大阪モノレールでゆるりと万博中央駅に到着し、紅梅と白梅の林を通りみんぱくまで歩く。太陽の塔は今日も神々しい。子供の頃、みんぱくに連れて行ってと頼むと祖父は渋った。今はその理由がはっきりわかる。子供の足だと下手をすると駅から小一時間以上かかるだろう距離だ。イラチな祖父には大変な負担だっただろう。40年前の自分が歩いたはずの道を歩いていく。

展示会の式典では、収集に関わられていた先生方の背中が来賓席に見える。みなさん後期高齢者のはずだが、体格ががっしりとしている。やはり体で稼いだ初期の人類学者は根性のみならず体も違うのか。全体的に重厚である。多分私は、ああいう仕上がりにはなれないだろう。

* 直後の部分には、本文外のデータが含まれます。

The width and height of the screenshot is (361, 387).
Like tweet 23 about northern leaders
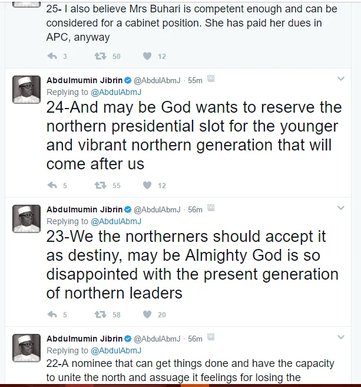pyautogui.click(x=147, y=314)
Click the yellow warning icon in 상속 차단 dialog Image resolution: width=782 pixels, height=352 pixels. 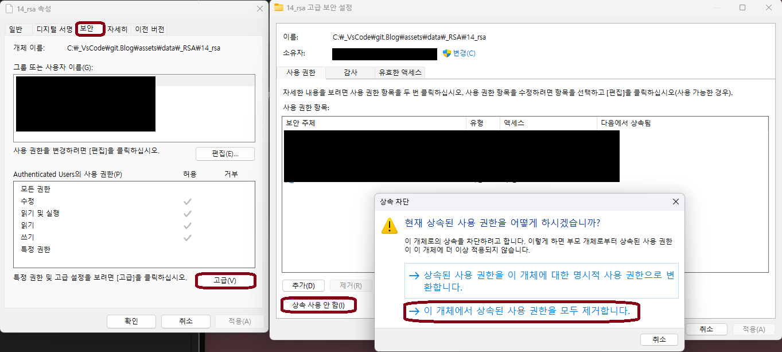(390, 226)
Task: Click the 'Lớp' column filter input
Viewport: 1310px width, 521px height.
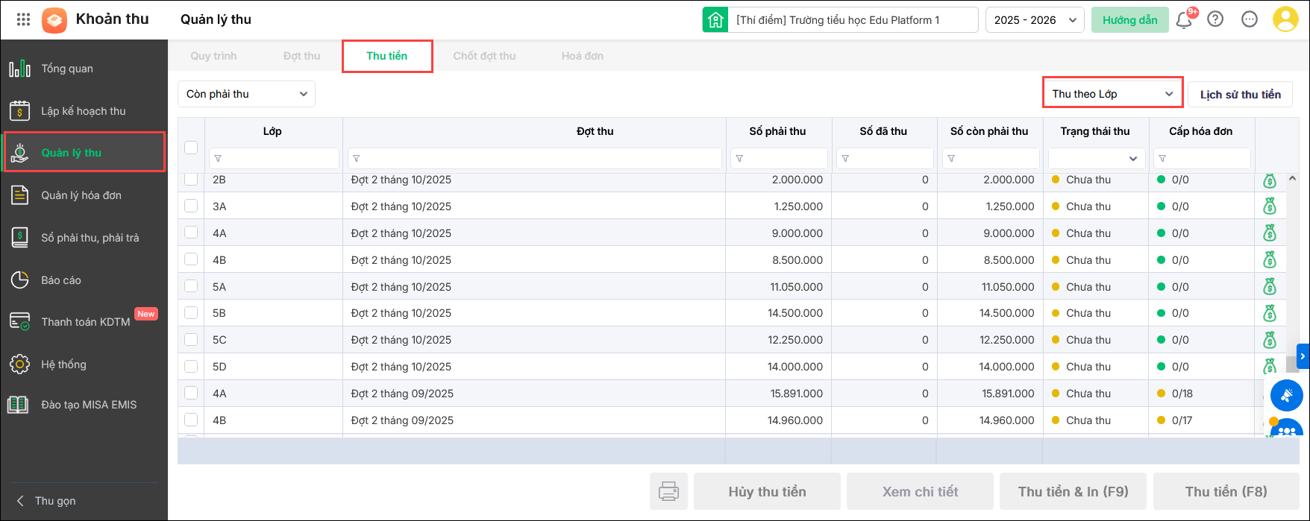Action: (274, 159)
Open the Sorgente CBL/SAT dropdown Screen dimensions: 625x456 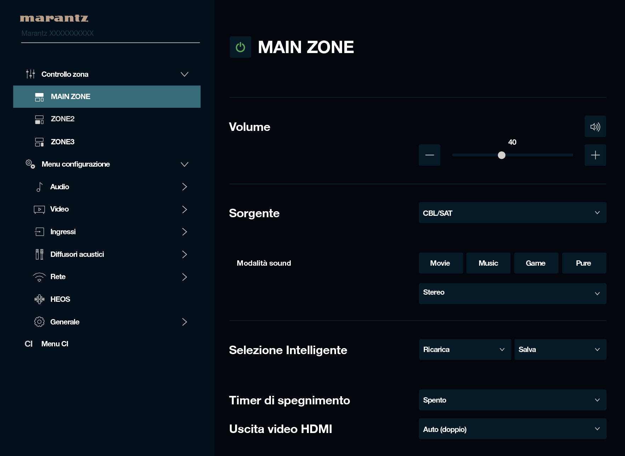(x=512, y=213)
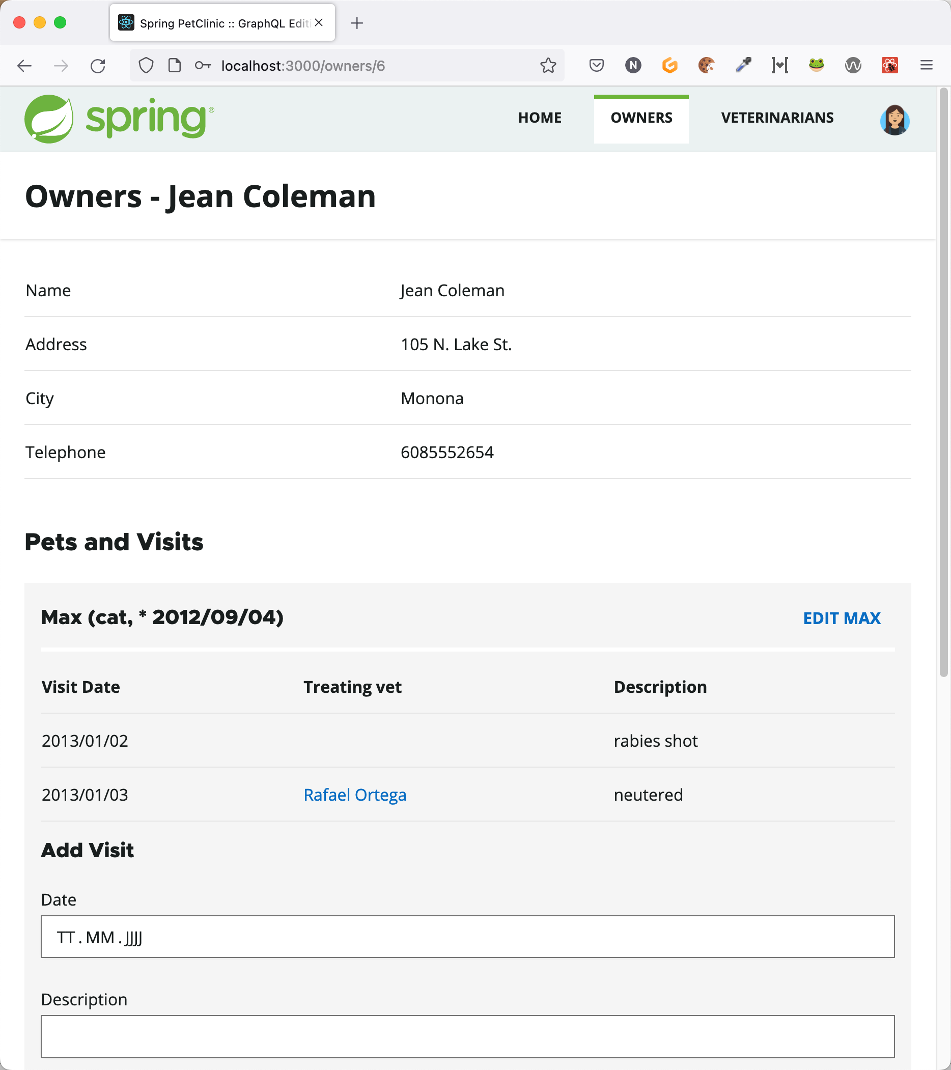Click the Edit Max link
Viewport: 951px width, 1070px height.
point(842,618)
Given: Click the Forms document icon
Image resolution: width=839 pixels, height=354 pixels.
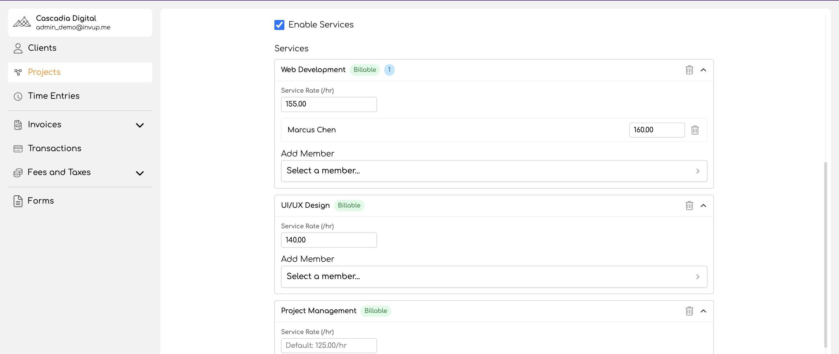Looking at the screenshot, I should point(18,201).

いよいよ内観会がはじまる。地域ごとにセレクトされた仮面と彫像を中心にした展示である。もちろん選りすぐりだろうが、状態がいいことに改めて驚き感謝する。そして何よりも楽しかったのが、研究者が順番に、自分が担当した地域のコレクションについてエピソードを話す、いわば「トーク・リレー」だ。普通の展示では学芸員1名が全部を回って説明するのが常なので新鮮だ。きっと収集チームEEMもこんな風に物事をしていたのだろうと思わせる憎い演出である。

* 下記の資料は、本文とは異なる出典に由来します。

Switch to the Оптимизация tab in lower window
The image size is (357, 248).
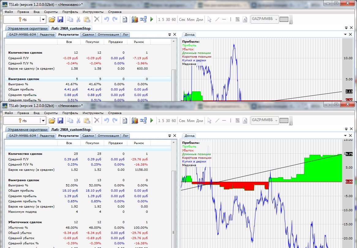pyautogui.click(x=108, y=136)
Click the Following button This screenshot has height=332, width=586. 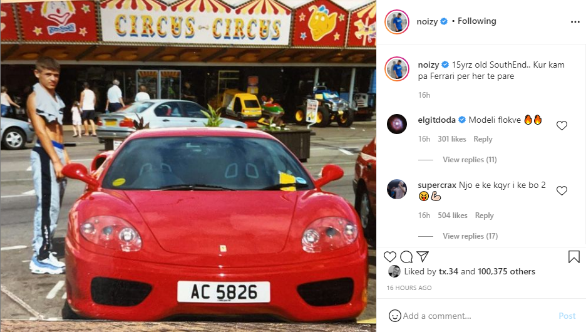click(x=477, y=21)
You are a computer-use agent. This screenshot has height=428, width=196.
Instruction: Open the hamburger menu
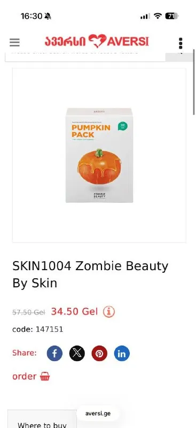(14, 42)
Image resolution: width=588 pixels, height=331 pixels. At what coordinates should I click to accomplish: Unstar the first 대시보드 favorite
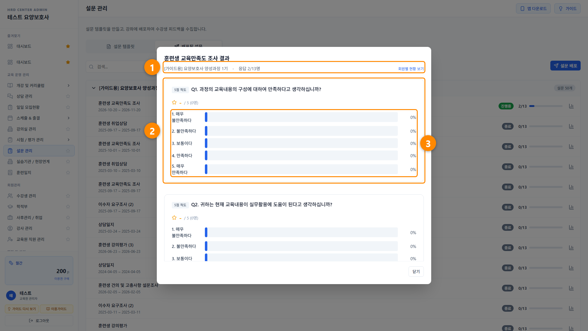(x=68, y=46)
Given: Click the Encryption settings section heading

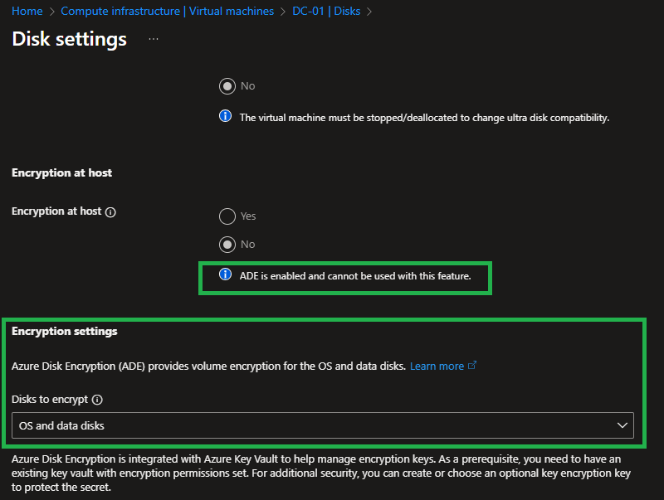Looking at the screenshot, I should (65, 332).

この展示会が面白いところは、一粒で何度も味わえることだと思う。展示そのものを、収集のされ方を知ることを、展示を作り上げた今回の実行委員会が収集を総括・実施した当時の人々へ捧げるオマージュを、そして短い時間でかなり力技で収集をしたことへの賛否についても考えさせられる。タイムマシーンがあれば、是非当時の万博の太陽の塔の地下部分を訪れてみたいものである。